▸ ACTIVITY
Below are records to be transcribed exactly; any pictures should be left out.

/---

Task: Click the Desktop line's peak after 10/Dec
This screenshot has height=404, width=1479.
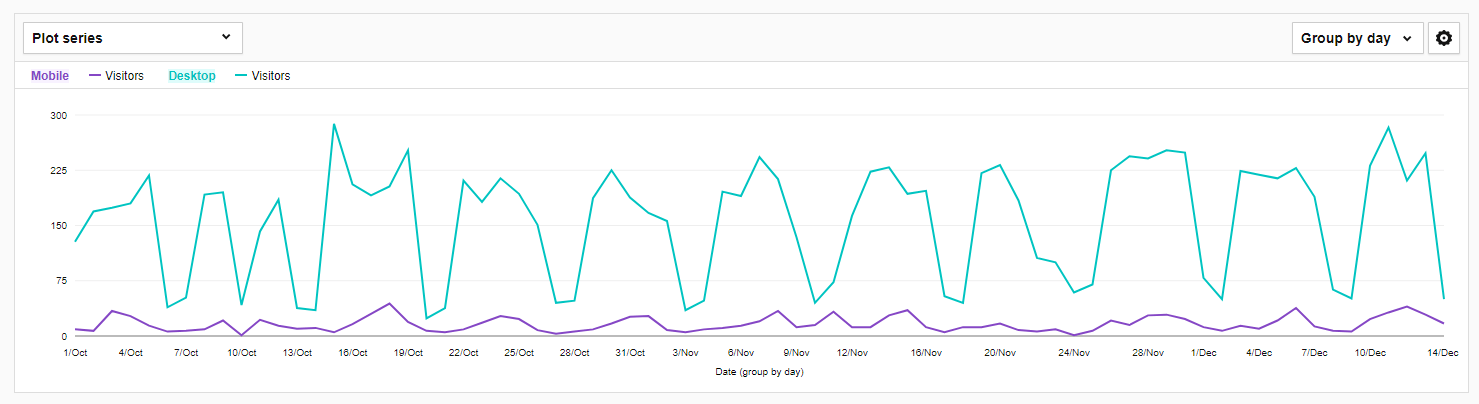Action: (x=1388, y=127)
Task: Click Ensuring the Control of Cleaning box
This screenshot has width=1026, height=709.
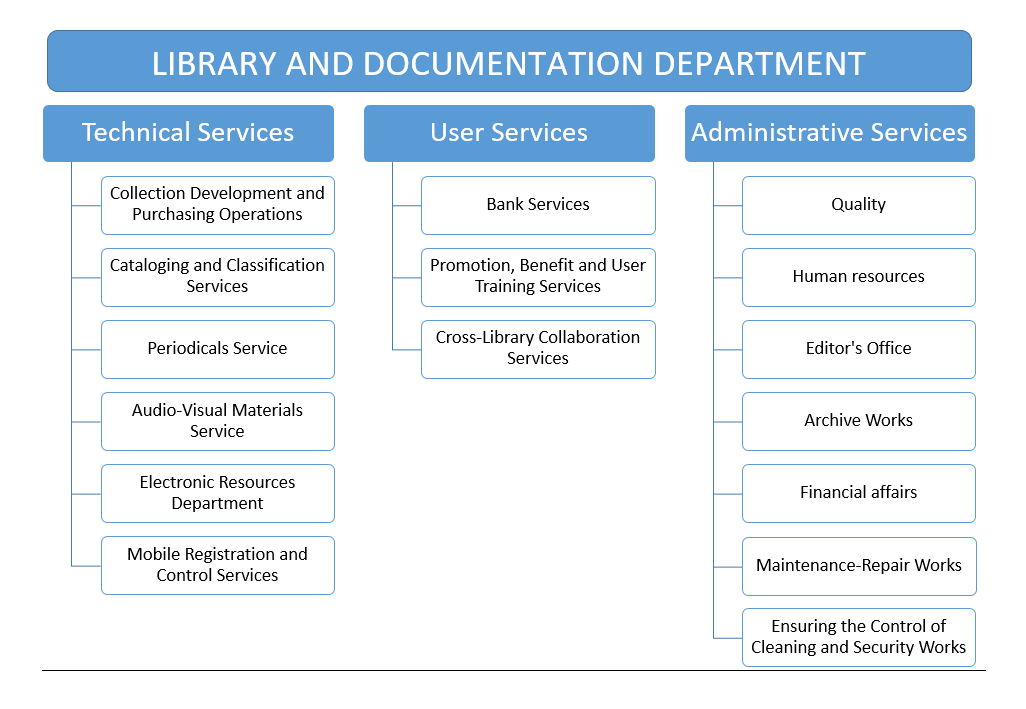Action: [858, 637]
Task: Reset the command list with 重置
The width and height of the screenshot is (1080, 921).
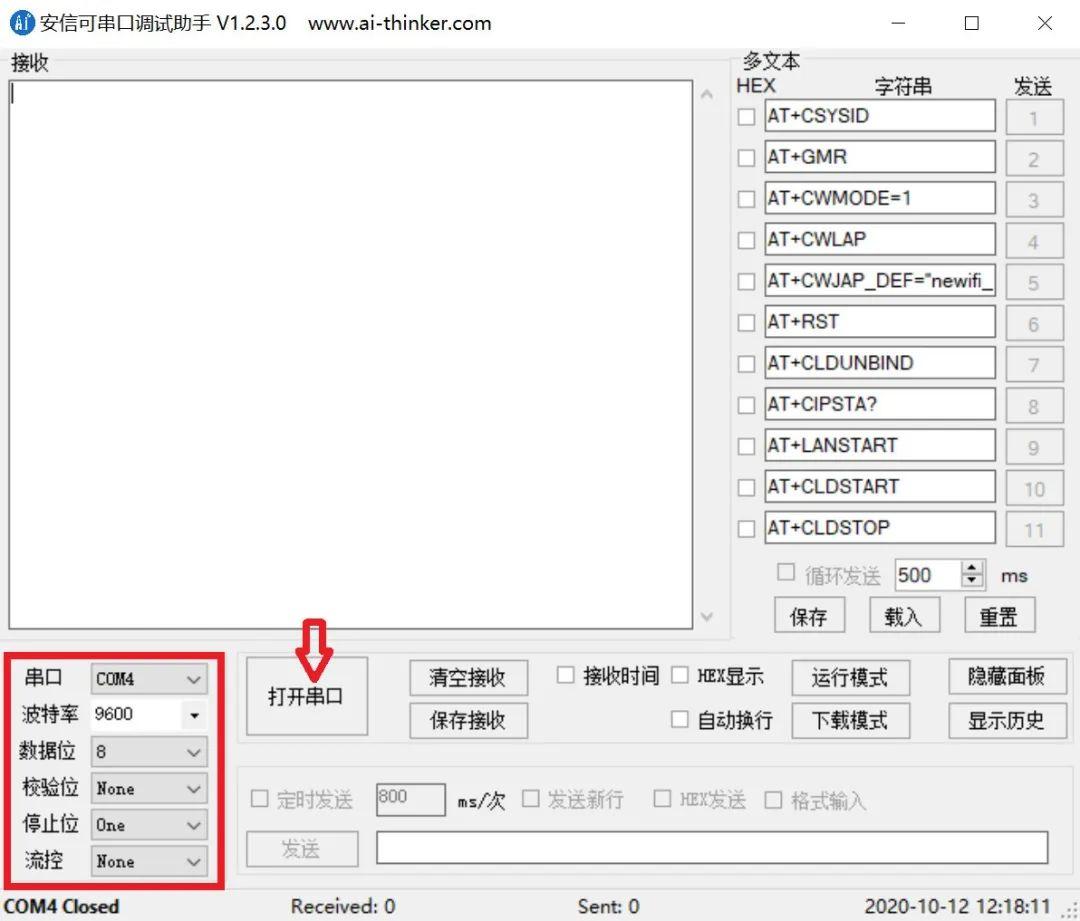Action: pyautogui.click(x=998, y=616)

\---

▸ FINAL ANSWER
Task: Click the Desktop line's peak after 10/Dec
This screenshot has height=404, width=1479.
Action: (x=1388, y=127)
Task: Click Ensuring the Control of Cleaning box
This screenshot has width=1026, height=709.
Action: [858, 637]
Task: Reset the command list with 重置
The width and height of the screenshot is (1080, 921).
Action: pyautogui.click(x=998, y=616)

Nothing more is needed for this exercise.